I’d left my mate. I’d put everything decent and certain to the match. There was no one to save me from the aloneness that had always wanted me but my even more uncoupled brother. I opened my mouth. My lips threatened to keep on opening until they peeled off. Nothing would snag into sound.

“She’ll live,” Jonah said. He put his arm around me, humming some pulsing organum I couldn’t make out.

“Don’t change your money here. It’s theft. Celeste’s waiting at the car. We’re parked illegally. All of Europe’s parked illegally. Come on. I can’t wait for you to meet her.”

We walked through the universal carbolic of airports, here mentholated. Conversations broke over us like newscasters covering the fall of Babel. A party of fey windmill faces fringed in straw made me think Dutch , until Portuguese invective poured out of them. A knot of swarthy smugglers—ridges of black bushy eyebrow cresting their foreheads—had to be Albanian, yet they swore at one another in singsong Danish. Turks, Slavs, Hellenes, Tartars, Hibernian tribesmen: all past tagging.
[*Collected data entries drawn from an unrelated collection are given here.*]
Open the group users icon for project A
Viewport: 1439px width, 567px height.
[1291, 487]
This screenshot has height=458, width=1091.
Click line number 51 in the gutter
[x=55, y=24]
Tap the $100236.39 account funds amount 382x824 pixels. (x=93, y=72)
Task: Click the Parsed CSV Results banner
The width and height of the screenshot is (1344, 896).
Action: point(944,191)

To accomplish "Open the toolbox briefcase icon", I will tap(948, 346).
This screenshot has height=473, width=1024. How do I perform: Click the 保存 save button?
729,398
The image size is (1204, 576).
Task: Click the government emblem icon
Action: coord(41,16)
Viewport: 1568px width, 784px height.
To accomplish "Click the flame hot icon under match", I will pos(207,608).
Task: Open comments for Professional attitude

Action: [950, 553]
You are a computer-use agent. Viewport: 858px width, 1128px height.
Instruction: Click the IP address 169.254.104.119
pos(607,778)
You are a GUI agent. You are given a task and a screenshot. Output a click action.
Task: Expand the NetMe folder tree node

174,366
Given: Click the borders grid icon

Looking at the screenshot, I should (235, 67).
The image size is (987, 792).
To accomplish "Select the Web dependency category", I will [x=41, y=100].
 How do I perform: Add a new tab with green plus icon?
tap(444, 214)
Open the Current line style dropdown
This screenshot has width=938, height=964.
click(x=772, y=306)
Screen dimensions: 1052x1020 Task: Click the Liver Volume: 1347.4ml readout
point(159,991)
I felt I was back in New York. Only the Americans were dead giveaways. Even if they babbled in Lithuanian, I knew my countrymen. They were the ones in white shoes and theJ ’AIME LA FRANCE stickers on their carry-ons.

Jonah dragged me through the arrival area as through a New Wave film. Europa. I should have felt something, some shock of recognition, having dedicated my life to re-creating this place in the colonial wilds. But I didn’t; not a spark. I might as well have been air-dropped deep into Antarctica. A hospital chill crept up my legs as we descended the escalator. We came out in front of the terminal. The first spring breezes of Flanders blew over me, and I thought I might suffocate. I needed Teresa like I needed air. And I’d deliberately come to a place where I’d never be able to reach her.

We crossed to the parking lot. Jonah stopped traffic with one hand, the way von Karajan pulled the full stampede of the Berlin Philharmonic into a brusque ritard. Ranks of Peugeots and Fiats seemed parked sideways, each no longer than a real car was wide. In front of us, a cigarette-dangling father and elegant, scenery-chewing mother herded their pastel children into a car smaller than the ones Shriners used for Independence Day parades. Five toy cars beyond, a mahogany woman in a shock white blouse and red wraparound skirt leaned against a green Volvo. I couldn’t help staring. The ensemble—sin red, snow white, forest green, and deep russet skin—was like some newly liberated country’s flag. She was breathtaking, and three shades blacker than anything I’d expected to see in Belgium. I imagined I’d be the most conspicuous entity this side of the Urals. I smiled at the worn provincial maps I carried in my head. However this woman had come, her route was at least as unlikely as mine.